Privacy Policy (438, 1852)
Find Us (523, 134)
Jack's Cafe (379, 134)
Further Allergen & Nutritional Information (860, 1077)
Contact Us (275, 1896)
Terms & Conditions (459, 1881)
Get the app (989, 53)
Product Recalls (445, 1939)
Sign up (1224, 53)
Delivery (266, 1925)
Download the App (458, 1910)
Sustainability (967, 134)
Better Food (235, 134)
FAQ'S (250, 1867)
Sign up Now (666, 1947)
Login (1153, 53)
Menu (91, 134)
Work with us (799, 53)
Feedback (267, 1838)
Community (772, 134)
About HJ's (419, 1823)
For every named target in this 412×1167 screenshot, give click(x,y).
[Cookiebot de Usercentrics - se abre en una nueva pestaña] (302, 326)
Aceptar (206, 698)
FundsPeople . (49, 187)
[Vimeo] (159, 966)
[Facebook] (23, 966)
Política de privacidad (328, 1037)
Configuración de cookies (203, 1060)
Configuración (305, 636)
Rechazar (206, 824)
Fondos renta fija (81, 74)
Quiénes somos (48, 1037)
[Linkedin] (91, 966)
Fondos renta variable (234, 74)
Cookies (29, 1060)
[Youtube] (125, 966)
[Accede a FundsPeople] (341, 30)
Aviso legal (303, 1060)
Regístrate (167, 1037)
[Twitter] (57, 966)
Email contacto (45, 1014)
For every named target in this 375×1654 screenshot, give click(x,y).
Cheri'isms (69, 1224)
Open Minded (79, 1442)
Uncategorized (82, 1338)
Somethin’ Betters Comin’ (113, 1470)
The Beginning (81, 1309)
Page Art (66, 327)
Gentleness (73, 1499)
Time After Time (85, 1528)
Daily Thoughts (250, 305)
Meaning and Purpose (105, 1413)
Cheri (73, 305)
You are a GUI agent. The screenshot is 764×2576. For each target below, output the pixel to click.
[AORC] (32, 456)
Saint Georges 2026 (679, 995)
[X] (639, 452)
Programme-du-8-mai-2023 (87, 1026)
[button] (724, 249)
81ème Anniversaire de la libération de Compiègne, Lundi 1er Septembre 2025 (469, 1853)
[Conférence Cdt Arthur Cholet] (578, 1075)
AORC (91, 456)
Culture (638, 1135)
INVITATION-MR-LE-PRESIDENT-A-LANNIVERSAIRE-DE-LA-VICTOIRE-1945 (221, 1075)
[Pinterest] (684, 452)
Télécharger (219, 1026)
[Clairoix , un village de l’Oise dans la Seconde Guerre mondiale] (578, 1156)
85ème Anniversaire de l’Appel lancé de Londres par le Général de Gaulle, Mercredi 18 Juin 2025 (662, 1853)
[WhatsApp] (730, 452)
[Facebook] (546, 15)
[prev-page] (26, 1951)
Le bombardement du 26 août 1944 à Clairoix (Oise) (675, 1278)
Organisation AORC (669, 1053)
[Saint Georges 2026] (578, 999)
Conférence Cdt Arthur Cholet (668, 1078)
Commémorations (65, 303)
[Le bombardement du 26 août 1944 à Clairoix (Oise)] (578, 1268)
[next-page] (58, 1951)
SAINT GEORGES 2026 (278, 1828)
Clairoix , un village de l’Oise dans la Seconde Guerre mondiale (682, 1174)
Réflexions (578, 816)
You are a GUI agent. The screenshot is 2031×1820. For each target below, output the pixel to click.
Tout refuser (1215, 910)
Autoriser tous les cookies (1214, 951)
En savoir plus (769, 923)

Work to complete — Beginning with the line containing "Cookies (29, 1060)" and ending with the last line of the listing above, return every line exactly and nothing else.

Completed exercise —
Cookies (29, 1060)
[Youtube] (125, 966)
[Accede a FundsPeople] (341, 30)
Aviso legal (303, 1060)
Regístrate (167, 1037)
[Twitter] (57, 966)
Email contacto (45, 1014)
For every named target in this 375×1654 screenshot, give click(x,y).
Cheri'isms (69, 1224)
Open Minded (79, 1442)
Uncategorized (82, 1338)
Somethin’ Betters Comin’ (113, 1470)
The Beginning (81, 1309)
Page Art (66, 327)
Gentleness (73, 1499)
Time After Time (85, 1528)
Daily Thoughts (250, 305)
Meaning and Purpose (105, 1413)
Cheri (73, 305)
You are a GUI agent. The screenshot is 764×2576. For each target below, output the pixel to click.
[AORC] (32, 456)
Saint Georges 2026 (679, 995)
[X] (639, 452)
Programme-du-8-mai-2023 (87, 1026)
[button] (724, 249)
81ème Anniversaire de la libération de Compiègne, Lundi 1er Septembre 2025 (469, 1853)
[Conférence Cdt Arthur Cholet] (578, 1075)
AORC (91, 456)
Culture (638, 1135)
INVITATION-MR-LE-PRESIDENT-A-LANNIVERSAIRE-DE-LA-VICTOIRE-1945 (221, 1075)
[Pinterest] (684, 452)
Télécharger (219, 1026)
[Clairoix , un village de l’Oise dans la Seconde Guerre mondiale] (578, 1156)
85ème Anniversaire de l’Appel lancé de Londres par le Général de Gaulle, Mercredi 18 Juin 2025 (662, 1853)
[WhatsApp] (730, 452)
[Facebook] (546, 15)
[prev-page] (26, 1951)
Le bombardement du 26 août 1944 à Clairoix (Oise) (675, 1278)
Organisation AORC (669, 1053)
[Saint Georges 2026] (578, 999)
Conférence Cdt Arthur Cholet (668, 1078)
Commémorations (65, 303)
[Le bombardement du 26 août 1944 à Clairoix (Oise)] (578, 1268)
[next-page] (58, 1951)
SAINT GEORGES 2026 (278, 1828)
Clairoix , un village de l’Oise dans la Seconde Guerre mondiale (682, 1174)
Réflexions (578, 816)
You are a GUI agent. The screenshot is 2031×1820. For each target below, output the pixel to click.
Tout refuser (1215, 910)
Autoriser tous les cookies (1214, 951)
En savoir plus (769, 923)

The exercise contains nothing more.